Trains an LSTM on a labeled news corpus to classify articles as real or fake. Covers text cleaning, tokenization, model training, and evaluation — with a full write-up in the case study below.

Case study

In this project, I train a Long Short-Term Memory (LSTM) network to detect fake news from a given news corpus. This project could be practically used by media companies to automatically predict whether the circulating news is fake or not. The process could be done automatically without having humans manually review thousands of news-related articles.

The same model can be implemented to classify circulating articles as real or fake automatically — enabling more efficient verification and fewer manual reviewers at scale.

Case study

Key objectives

  • Apply Python libraries to import and visualize the dataset.
  • Perform exploratory data analysis and plot word clouds.
  • Perform text data cleaning such as removing punctuation and stop words.
  • Understand the concept of a tokenizer.
  • Tokenize and pad the text corpus so sequences can be fed into the deep learning model.
  • Understand the theory and intuition behind recurrent neural networks and LSTM.
  • Build and train the deep learning model.
  • Assess the performance of the trained model.
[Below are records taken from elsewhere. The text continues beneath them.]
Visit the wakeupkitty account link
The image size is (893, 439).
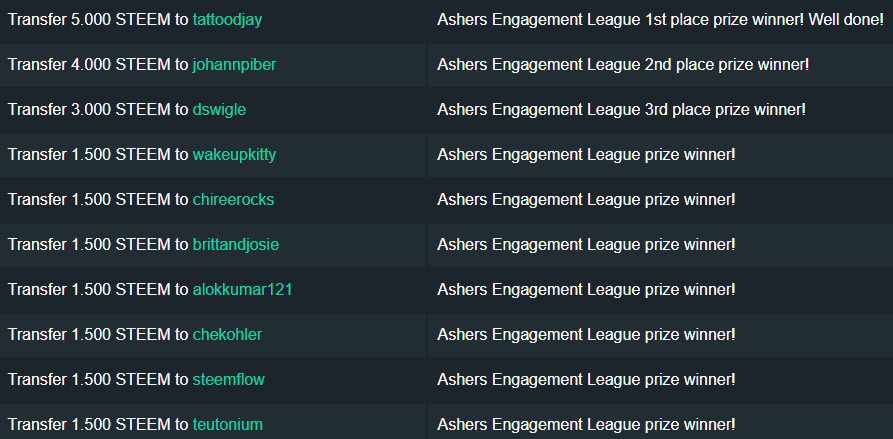point(234,154)
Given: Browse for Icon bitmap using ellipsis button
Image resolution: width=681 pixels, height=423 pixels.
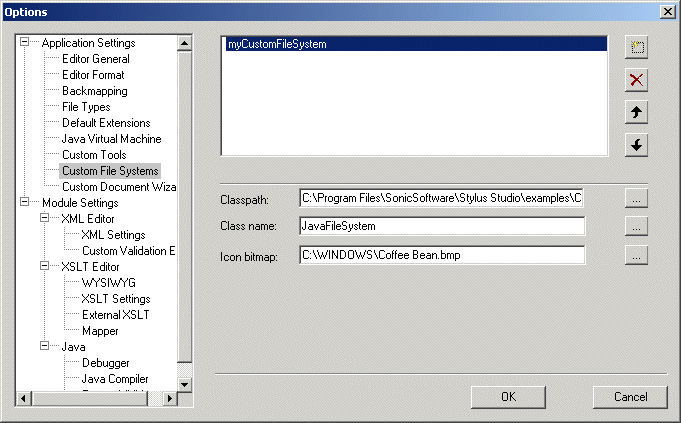Looking at the screenshot, I should [636, 255].
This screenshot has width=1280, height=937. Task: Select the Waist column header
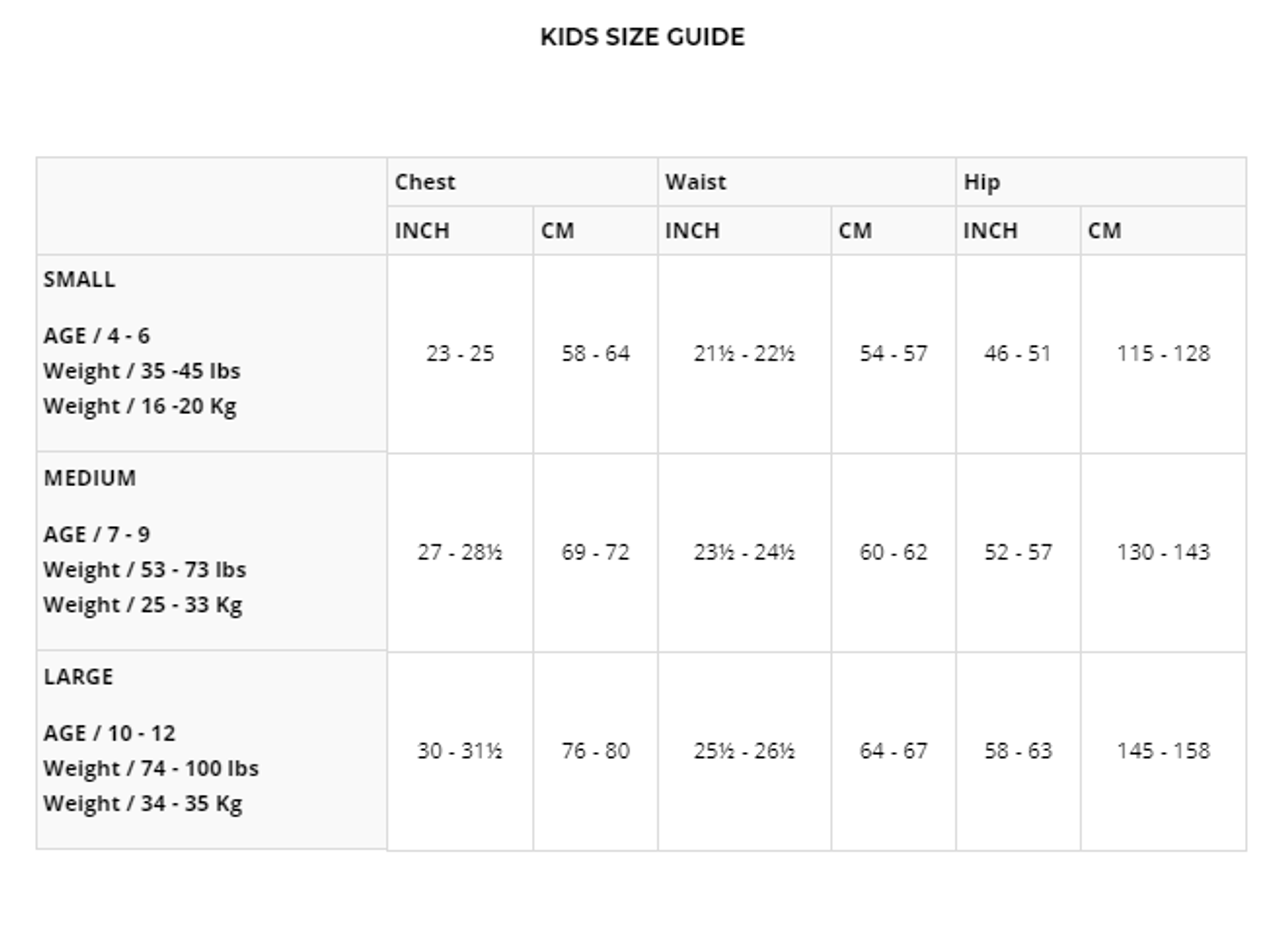[695, 182]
Problem statement and business case

We live in a world of misinformation and fake news. The goal of this project is to detect fake news using recurrent neural networks.
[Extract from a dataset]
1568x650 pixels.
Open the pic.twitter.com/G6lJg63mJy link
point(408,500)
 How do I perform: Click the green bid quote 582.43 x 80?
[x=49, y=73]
Natural Language Processing (NLP) converts text into numerical representations. Those numbers train ML models to make predictions.

ML-based fake news detectors are crucial for companies and media to automatically predict whether circulating news is fake or not.

In this case study, I analyze thousands of news text snippets to detect whether the news is fake or not — the same narrative as the project README, expanded below with implementation detail.

More broadly: distinguishing real from fake articles without automated tools is slow and error-prone. ML can help organizations preserve trust and act quickly at scale (aligned with the longer Framer write-up).

Architecture overview

High-level flow: raw headline/text → NLP model → binary authenticity label.

Theory behind recurrent neural networks (RNN) and LSTM

Recurrent neural networks (RNN): what are they?

Feedforward neural networks (vanilla networks) map a fixed-size input, like an image, to a fixed-size output, such as class probabilities. A drawback is that they do not model time dependency or memory across steps.

An RNN is designed to take the temporal dimension into account by maintaining an internal state with a feedback loop — each step can depend on what came before.

RNN architecture

RNNs contain a temporal loop: the hidden layer not only produces an output, but also feeds forward in time. Time is an explicit dimension. That memory of previous time steps is why RNNs fit sequences of text well.

In an RNN, the hidden layer output contributes to the final prediction and feeds back into itself, enabling the network to retain context from earlier positions in the sequence — essential when word order changes meaning.

What makes RNNs unique?

Unlike feedforward networks, RNNs work with variable-length sequences. CNNs and vanilla feedforward nets focus on fixed-size inputs and outputs; RNNs trade that constraint for flexibility on sequential data.

The vanishing gradient problem

In standard RNNs, backpropagation through time can shrink gradients exponentially. Long-range dependencies become hard to learn; earlier timesteps stop receiving useful updates as depth or sequence length grows.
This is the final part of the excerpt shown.